Par son caractère très documenté, ce récit s'apparente à un récit historique.
Cependant impossible de ne pas y déceler la présence de l'auteur, de ne pas y relever des traces de subjectivité.
A travers diverses marques textuelles, Victor Hugo exprime l'enthousiasme et l'admiration qu'il éprouve pour cette cavalerie qui donne l'assaut, en une dernière charge héroïque.

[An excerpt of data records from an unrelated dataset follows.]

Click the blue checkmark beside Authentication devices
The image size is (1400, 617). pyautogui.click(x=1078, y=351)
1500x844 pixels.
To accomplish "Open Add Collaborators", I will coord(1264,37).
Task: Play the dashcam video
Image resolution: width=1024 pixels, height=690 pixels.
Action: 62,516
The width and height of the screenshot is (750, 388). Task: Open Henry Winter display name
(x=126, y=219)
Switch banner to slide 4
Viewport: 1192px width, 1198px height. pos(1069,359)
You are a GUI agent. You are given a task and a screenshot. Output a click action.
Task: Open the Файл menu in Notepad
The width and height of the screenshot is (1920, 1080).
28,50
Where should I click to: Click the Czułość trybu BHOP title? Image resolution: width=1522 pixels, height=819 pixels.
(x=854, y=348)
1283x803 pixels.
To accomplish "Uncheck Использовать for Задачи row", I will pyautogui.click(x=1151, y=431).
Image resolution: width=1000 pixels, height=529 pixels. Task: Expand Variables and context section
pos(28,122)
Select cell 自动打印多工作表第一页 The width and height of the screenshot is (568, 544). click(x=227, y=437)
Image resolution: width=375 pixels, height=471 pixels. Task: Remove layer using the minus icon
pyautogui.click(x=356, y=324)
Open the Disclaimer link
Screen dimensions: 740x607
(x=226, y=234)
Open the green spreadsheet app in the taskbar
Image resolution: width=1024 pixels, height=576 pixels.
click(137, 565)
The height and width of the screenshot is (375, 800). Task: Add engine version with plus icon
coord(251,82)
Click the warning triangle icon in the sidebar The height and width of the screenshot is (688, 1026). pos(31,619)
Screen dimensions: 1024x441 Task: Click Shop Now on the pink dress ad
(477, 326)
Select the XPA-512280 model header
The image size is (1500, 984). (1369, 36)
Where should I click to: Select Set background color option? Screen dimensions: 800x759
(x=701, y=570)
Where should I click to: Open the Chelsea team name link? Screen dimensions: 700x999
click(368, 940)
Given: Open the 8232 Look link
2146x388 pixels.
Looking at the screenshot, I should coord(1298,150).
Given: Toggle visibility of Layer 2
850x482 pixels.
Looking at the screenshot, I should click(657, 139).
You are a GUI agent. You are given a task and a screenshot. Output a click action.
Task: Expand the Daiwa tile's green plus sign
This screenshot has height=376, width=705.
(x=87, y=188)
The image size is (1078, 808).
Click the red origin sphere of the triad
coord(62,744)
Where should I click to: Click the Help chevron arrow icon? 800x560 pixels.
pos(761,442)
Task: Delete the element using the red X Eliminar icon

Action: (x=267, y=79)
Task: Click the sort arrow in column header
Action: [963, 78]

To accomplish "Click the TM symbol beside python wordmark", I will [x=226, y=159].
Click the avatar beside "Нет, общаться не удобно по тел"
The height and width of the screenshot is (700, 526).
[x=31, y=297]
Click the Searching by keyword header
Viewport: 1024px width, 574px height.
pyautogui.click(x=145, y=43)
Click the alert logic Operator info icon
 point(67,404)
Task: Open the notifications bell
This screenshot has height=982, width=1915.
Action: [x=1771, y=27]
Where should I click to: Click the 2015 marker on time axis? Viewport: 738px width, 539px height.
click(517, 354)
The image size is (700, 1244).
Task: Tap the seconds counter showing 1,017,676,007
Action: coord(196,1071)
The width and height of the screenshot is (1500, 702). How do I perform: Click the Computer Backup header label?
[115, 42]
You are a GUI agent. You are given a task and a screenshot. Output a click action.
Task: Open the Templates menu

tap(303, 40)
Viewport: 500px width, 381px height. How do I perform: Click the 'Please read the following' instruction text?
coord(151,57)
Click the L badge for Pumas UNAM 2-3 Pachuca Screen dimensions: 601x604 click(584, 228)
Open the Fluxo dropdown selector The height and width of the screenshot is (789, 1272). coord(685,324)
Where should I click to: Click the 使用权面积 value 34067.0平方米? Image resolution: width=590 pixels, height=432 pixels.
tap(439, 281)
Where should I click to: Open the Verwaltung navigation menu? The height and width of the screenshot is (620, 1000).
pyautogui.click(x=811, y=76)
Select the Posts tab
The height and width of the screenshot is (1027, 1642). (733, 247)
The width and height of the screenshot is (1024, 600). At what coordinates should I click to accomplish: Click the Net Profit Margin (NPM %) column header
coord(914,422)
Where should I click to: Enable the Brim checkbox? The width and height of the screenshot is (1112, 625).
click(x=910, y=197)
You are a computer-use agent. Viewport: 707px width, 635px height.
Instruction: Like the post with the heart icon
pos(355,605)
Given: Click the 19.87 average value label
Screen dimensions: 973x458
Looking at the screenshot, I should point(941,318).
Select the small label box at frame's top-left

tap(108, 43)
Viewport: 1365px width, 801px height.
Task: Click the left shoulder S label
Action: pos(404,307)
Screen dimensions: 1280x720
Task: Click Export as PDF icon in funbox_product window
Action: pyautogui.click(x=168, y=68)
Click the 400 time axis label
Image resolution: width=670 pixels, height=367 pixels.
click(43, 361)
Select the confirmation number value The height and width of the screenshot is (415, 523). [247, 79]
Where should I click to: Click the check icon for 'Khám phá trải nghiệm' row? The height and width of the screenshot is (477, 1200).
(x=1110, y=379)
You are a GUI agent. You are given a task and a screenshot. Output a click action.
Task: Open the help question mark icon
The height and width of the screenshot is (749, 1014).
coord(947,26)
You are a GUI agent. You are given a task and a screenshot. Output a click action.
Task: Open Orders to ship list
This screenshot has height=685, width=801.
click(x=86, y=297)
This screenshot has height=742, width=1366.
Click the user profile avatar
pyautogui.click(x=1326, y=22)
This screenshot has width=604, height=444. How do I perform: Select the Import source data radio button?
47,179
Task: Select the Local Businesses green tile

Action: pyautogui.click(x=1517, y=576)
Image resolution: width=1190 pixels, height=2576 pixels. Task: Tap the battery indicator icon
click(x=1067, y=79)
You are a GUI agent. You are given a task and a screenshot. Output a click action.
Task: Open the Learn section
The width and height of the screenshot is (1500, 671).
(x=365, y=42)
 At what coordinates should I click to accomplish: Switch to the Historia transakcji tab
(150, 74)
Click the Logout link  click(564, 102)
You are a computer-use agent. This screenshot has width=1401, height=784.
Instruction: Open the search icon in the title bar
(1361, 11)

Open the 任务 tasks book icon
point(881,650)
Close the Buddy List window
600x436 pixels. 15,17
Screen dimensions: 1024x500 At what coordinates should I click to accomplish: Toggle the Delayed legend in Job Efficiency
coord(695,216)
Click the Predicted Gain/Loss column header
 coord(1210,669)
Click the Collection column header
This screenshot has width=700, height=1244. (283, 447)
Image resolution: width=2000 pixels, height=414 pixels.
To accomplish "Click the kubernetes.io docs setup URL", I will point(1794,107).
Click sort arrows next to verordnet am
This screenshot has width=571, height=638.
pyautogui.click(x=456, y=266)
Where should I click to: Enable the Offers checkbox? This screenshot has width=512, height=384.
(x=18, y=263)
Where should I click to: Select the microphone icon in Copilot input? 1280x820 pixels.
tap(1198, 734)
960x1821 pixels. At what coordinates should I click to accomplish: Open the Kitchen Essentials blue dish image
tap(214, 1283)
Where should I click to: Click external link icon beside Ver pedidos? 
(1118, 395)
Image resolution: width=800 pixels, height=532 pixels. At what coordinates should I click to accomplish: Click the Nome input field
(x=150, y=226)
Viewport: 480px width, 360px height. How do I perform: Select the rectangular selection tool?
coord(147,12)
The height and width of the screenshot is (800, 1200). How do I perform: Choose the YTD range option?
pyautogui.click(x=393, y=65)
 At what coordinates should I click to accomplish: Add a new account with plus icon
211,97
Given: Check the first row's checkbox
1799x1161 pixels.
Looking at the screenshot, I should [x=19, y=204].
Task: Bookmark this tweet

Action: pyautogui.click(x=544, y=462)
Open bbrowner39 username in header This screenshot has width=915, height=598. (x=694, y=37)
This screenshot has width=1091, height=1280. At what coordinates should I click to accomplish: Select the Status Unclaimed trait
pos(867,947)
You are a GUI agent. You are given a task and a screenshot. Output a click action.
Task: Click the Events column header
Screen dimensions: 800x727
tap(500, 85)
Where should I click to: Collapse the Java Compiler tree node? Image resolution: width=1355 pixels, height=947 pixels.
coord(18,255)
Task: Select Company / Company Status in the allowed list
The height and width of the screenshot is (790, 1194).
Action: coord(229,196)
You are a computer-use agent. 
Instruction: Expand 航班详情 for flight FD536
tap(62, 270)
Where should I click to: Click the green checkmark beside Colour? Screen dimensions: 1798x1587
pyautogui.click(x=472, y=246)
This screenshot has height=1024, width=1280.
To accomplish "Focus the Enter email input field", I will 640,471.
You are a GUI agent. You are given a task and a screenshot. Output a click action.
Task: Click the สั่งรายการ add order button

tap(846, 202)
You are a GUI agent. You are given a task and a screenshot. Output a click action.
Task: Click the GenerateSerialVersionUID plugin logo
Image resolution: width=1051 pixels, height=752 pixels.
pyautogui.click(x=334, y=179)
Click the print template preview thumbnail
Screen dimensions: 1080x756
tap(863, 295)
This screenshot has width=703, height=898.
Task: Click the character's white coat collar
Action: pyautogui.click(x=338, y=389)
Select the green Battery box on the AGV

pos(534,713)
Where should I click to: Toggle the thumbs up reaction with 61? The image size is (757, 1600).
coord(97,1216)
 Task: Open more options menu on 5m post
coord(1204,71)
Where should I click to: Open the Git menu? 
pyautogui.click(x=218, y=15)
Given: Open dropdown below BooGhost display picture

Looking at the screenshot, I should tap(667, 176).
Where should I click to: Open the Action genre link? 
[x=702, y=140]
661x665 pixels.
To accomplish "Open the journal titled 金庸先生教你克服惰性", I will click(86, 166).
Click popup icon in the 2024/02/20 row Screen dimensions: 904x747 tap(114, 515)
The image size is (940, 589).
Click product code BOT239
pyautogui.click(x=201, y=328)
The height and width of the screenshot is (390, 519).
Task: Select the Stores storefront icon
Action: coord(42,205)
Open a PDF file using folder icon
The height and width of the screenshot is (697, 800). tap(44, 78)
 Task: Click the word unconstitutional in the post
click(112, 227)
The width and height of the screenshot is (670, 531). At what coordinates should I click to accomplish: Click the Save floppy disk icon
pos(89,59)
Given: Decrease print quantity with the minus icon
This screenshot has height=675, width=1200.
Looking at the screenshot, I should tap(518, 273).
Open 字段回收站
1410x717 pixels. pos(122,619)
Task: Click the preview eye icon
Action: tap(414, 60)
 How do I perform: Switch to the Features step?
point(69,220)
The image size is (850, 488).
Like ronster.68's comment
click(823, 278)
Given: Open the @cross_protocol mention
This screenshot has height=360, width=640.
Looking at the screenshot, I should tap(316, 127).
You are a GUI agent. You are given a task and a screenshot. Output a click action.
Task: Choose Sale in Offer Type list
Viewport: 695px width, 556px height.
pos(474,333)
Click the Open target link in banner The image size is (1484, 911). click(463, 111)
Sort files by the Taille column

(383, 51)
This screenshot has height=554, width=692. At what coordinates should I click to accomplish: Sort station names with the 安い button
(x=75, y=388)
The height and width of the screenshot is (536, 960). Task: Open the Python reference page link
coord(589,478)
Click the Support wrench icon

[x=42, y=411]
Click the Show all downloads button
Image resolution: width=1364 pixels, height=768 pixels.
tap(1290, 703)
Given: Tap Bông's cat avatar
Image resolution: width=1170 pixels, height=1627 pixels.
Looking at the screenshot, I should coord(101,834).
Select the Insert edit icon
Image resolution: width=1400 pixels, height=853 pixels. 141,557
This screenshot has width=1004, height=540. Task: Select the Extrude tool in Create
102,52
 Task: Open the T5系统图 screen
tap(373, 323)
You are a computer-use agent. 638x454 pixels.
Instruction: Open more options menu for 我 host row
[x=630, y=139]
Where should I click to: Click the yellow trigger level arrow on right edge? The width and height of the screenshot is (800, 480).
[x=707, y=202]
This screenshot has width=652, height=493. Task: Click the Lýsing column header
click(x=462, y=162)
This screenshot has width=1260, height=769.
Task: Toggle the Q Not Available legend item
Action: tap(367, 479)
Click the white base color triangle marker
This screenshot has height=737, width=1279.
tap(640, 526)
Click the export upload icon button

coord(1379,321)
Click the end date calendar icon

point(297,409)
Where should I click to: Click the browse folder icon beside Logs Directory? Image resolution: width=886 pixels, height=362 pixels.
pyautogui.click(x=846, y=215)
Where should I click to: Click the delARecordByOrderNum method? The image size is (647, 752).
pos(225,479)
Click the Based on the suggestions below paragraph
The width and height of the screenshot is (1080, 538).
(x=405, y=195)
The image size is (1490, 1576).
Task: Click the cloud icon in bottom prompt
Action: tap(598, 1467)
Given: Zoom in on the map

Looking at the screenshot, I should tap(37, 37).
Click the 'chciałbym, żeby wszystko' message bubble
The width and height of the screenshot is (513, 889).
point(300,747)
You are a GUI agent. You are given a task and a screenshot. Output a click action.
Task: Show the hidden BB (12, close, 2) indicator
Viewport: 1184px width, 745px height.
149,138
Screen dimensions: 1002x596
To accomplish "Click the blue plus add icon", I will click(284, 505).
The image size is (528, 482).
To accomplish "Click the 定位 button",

o Relevons quelques-unes de ces marques :

- en premier lieu, on peut citer des adjectifs à valeur méliorative ;
l'adjectif géants dans " C'étaient des hommes géants sur des chevaux colosses " (cet adjectif a ici à la fois un sens propre et figuré) ; et puis bien sûr l'adjectif formidable dans " Alors on vit un spectacle formidable " ;
- on relève également plusieurs images qui valorisent la scène et la transfigurent :
" avec la précision d'un bélier de bronze qui ouvre une brèche ",
" deux immenses couleuvres d'acier ",
" Cela traversa la bataille comme un prodige. "

o Toutes ces marques, appelées également marques de modalisation, relèvent de l'analyse de l'énonciation : nous sommes bien en présence d'un auteur, qui cherche à communiquer à son lecteur l'émotion que suscite en lui la fin de l'épopée napoléonienne.